### Try it
Copy out every line of the data exactly.

[Records from a collection]
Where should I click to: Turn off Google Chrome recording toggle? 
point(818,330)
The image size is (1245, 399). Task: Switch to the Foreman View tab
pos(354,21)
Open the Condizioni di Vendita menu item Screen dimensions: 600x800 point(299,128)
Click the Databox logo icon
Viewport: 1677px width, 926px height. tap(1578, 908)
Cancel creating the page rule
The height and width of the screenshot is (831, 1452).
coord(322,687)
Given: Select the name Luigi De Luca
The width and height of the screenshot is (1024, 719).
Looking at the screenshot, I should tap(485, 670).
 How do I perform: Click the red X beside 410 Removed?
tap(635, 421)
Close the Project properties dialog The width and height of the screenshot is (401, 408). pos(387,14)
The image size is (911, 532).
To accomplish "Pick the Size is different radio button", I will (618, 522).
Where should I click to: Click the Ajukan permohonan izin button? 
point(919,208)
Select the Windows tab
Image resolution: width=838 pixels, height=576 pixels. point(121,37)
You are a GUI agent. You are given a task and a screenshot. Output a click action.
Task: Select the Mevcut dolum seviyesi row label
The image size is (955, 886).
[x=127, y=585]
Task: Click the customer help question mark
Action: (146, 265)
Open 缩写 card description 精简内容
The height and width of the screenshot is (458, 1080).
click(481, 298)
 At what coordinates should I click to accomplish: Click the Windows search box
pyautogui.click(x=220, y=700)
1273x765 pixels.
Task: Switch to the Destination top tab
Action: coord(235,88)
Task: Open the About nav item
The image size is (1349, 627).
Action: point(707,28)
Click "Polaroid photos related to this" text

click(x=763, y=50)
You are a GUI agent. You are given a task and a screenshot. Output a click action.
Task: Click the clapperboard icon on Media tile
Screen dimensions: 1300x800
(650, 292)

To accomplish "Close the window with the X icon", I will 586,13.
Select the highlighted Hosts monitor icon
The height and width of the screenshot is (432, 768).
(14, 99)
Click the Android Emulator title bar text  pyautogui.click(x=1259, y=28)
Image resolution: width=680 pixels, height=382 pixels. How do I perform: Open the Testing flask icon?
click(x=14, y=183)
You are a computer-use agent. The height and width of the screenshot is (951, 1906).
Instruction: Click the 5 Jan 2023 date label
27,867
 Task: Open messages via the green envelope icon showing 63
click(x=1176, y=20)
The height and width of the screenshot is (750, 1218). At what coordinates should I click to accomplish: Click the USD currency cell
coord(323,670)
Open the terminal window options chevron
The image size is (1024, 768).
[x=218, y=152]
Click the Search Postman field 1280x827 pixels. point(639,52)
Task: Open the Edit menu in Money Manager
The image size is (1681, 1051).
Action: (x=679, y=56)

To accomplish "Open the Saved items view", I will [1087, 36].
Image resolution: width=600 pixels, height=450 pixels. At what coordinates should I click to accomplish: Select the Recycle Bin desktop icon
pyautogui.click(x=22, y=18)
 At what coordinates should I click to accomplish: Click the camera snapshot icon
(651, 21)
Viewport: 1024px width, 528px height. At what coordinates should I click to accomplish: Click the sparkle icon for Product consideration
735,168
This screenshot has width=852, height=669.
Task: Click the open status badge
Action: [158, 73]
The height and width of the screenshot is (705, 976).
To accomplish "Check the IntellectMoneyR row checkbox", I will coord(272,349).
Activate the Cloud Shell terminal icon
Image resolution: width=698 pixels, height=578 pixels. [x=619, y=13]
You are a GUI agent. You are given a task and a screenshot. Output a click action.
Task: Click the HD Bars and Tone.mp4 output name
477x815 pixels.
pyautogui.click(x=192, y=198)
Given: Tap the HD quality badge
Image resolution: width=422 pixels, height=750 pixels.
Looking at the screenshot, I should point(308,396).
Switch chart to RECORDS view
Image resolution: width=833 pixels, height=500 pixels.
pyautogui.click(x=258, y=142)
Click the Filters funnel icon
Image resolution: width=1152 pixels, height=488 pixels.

### Answer to this exercise
Where should I click to: Turn off Google Chrome recording toggle? 
point(818,330)
The image size is (1245, 399). Task: Switch to the Foreman View tab
pos(354,21)
Open the Condizioni di Vendita menu item Screen dimensions: 600x800 point(299,128)
Click the Databox logo icon
Viewport: 1677px width, 926px height. tap(1578, 908)
Cancel creating the page rule
The height and width of the screenshot is (831, 1452).
coord(322,687)
Given: Select the name Luigi De Luca
The width and height of the screenshot is (1024, 719).
Looking at the screenshot, I should tap(485, 670).
 How do I perform: Click the red X beside 410 Removed?
tap(635, 421)
Close the Project properties dialog The width and height of the screenshot is (401, 408). pos(387,14)
The image size is (911, 532).
To accomplish "Pick the Size is different radio button", I will (618, 522).
Where should I click to: Click the Ajukan permohonan izin button? 
point(919,208)
Select the Windows tab
Image resolution: width=838 pixels, height=576 pixels. point(121,37)
You are a GUI agent. You are given a task and a screenshot. Output a click action.
Task: Select the Mevcut dolum seviyesi row label
The image size is (955, 886).
[x=127, y=585]
Task: Click the customer help question mark
Action: (146, 265)
Open 缩写 card description 精简内容
The height and width of the screenshot is (458, 1080).
click(481, 298)
 At what coordinates should I click to accomplish: Click the Windows search box
pyautogui.click(x=220, y=700)
1273x765 pixels.
Task: Switch to the Destination top tab
Action: coord(235,88)
Task: Open the About nav item
The image size is (1349, 627).
Action: point(707,28)
Click "Polaroid photos related to this" text

click(x=763, y=50)
You are a GUI agent. You are given a task and a screenshot. Output a click action.
Task: Click the clapperboard icon on Media tile
Screen dimensions: 1300x800
(650, 292)

To accomplish "Close the window with the X icon", I will 586,13.
Select the highlighted Hosts monitor icon
The height and width of the screenshot is (432, 768).
(14, 99)
Click the Android Emulator title bar text  pyautogui.click(x=1259, y=28)
Image resolution: width=680 pixels, height=382 pixels. How do I perform: Open the Testing flask icon?
click(x=14, y=183)
You are a computer-use agent. The height and width of the screenshot is (951, 1906).
Instruction: Click the 5 Jan 2023 date label
27,867
 Task: Open messages via the green envelope icon showing 63
click(x=1176, y=20)
The height and width of the screenshot is (750, 1218). At what coordinates should I click to accomplish: Click the USD currency cell
coord(323,670)
Open the terminal window options chevron
The image size is (1024, 768).
[x=218, y=152]
Click the Search Postman field 1280x827 pixels. point(639,52)
Task: Open the Edit menu in Money Manager
The image size is (1681, 1051).
Action: (x=679, y=56)

To accomplish "Open the Saved items view", I will [1087, 36].
Image resolution: width=600 pixels, height=450 pixels. At what coordinates should I click to accomplish: Select the Recycle Bin desktop icon
pyautogui.click(x=22, y=18)
 At what coordinates should I click to accomplish: Click the camera snapshot icon
(651, 21)
Viewport: 1024px width, 528px height. At what coordinates should I click to accomplish: Click the sparkle icon for Product consideration
735,168
This screenshot has width=852, height=669.
Task: Click the open status badge
Action: [158, 73]
The height and width of the screenshot is (705, 976).
To accomplish "Check the IntellectMoneyR row checkbox", I will coord(272,349).
Activate the Cloud Shell terminal icon
Image resolution: width=698 pixels, height=578 pixels. [x=619, y=13]
You are a GUI agent. You are given a task and a screenshot. Output a click action.
Task: Click the HD Bars and Tone.mp4 output name
477x815 pixels.
pyautogui.click(x=192, y=198)
Given: Tap the HD quality badge
Image resolution: width=422 pixels, height=750 pixels.
Looking at the screenshot, I should point(308,396).
Switch chart to RECORDS view
Image resolution: width=833 pixels, height=500 pixels.
pyautogui.click(x=258, y=142)
Click the Filters funnel icon
Image resolution: width=1152 pixels, height=488 pixels.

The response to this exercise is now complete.